**What you have to do**
Could you print exactly the lines from the one that contains "At what coordinates" to the end of the data, both ends included, and nothing else? Skip the pictures.

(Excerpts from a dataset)
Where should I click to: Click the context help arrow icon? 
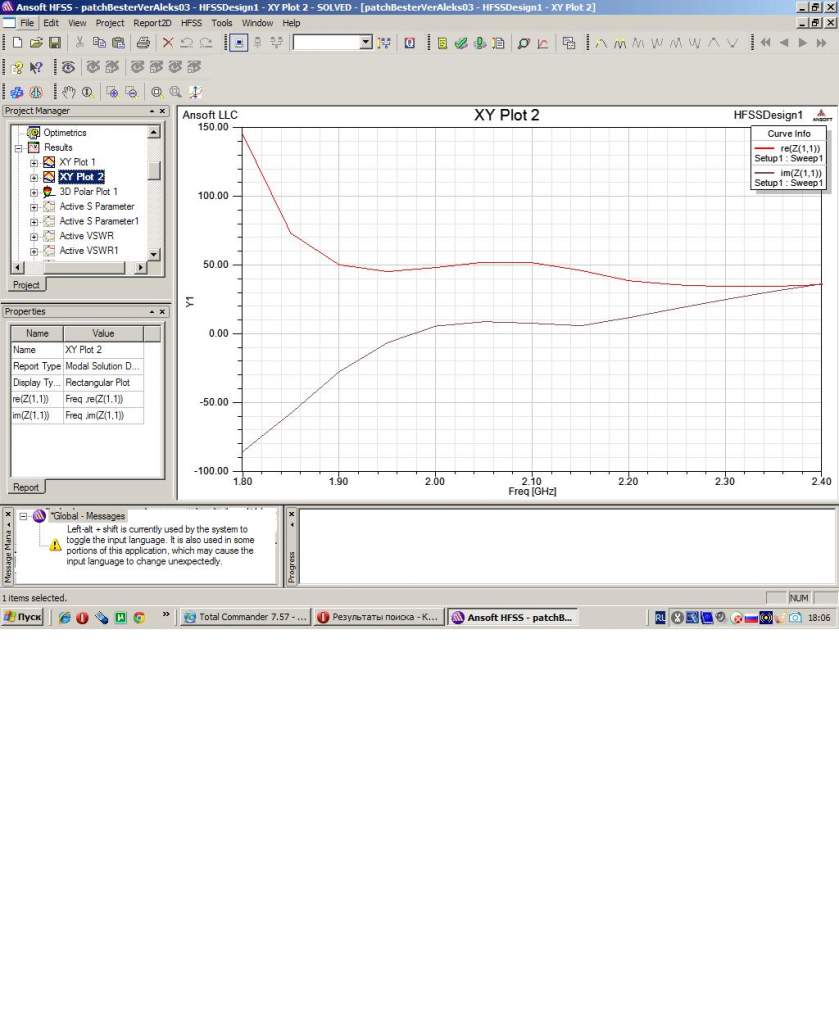36,67
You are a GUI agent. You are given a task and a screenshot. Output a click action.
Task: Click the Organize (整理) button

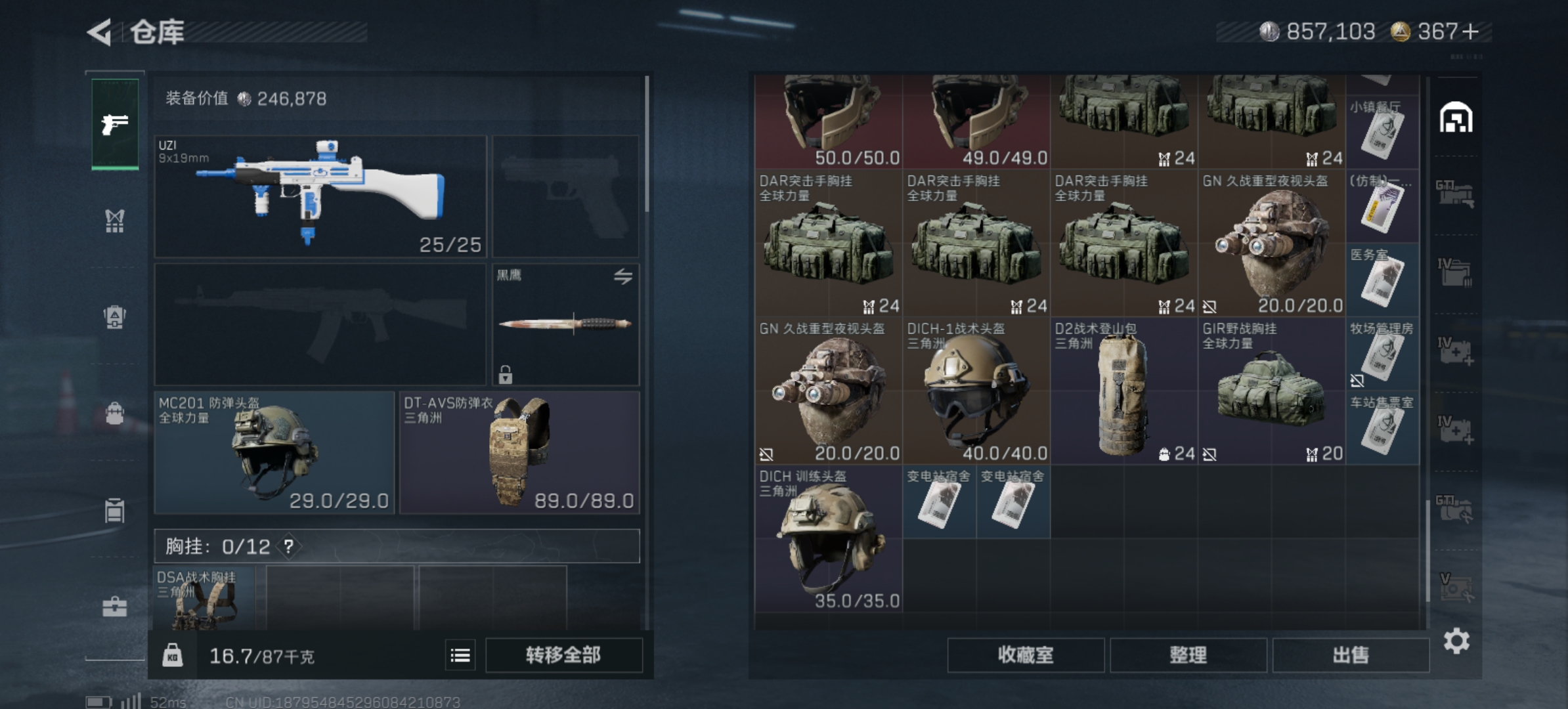tap(1188, 655)
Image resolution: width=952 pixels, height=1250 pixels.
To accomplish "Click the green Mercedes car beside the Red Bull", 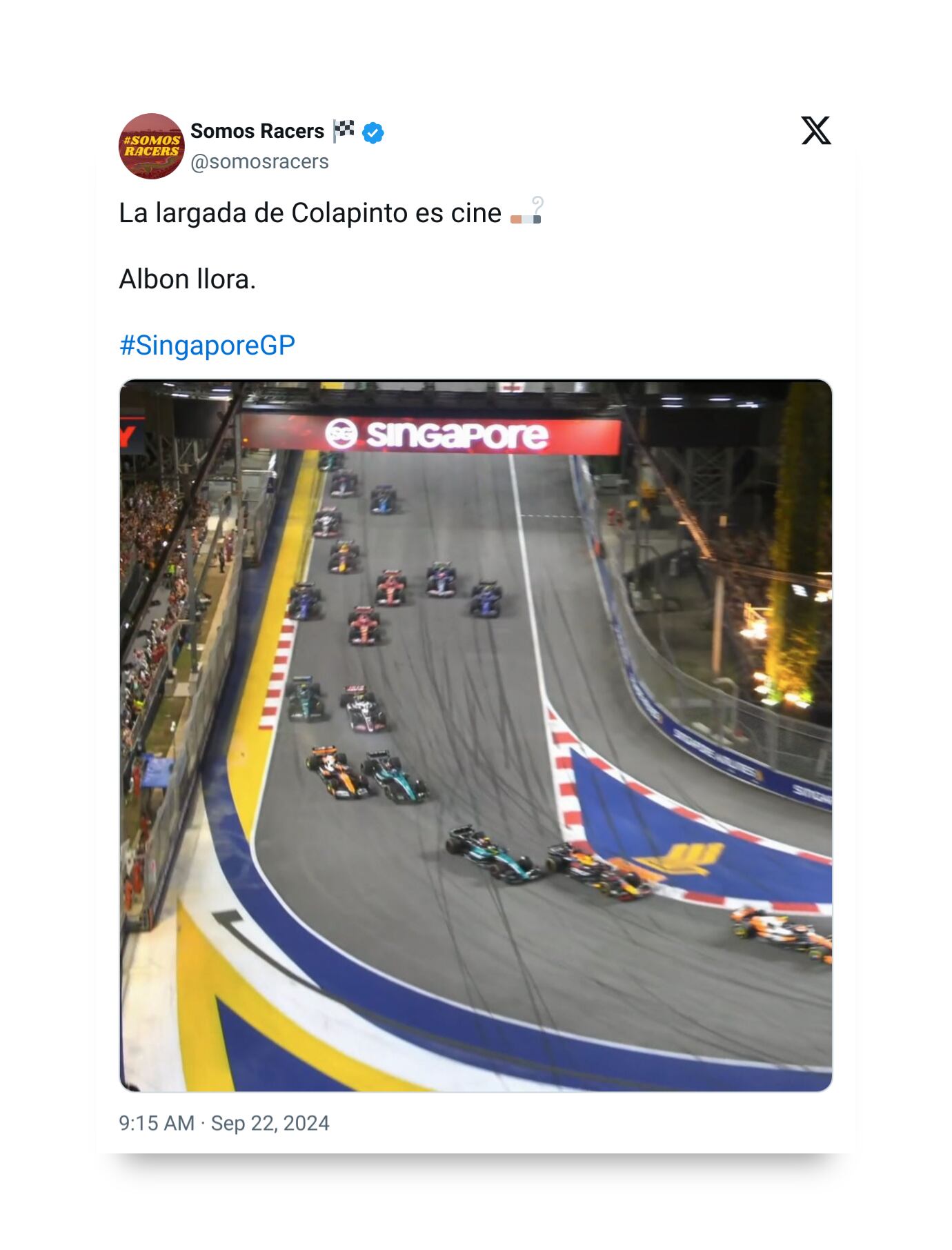I will pos(494,855).
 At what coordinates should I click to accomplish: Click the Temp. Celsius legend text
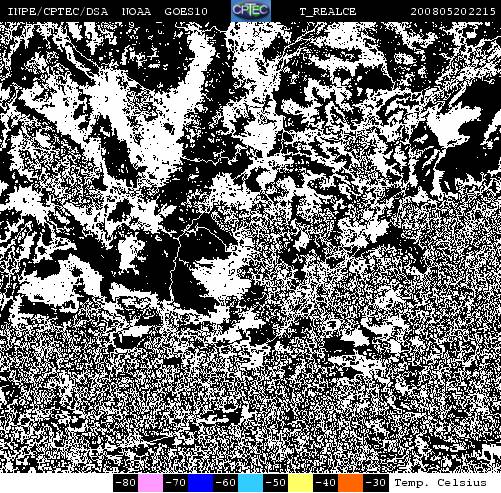pyautogui.click(x=440, y=483)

**Response for this exercise**
 At what coordinates should I click to accomplish: Click the Temp. Celsius legend text
pyautogui.click(x=440, y=483)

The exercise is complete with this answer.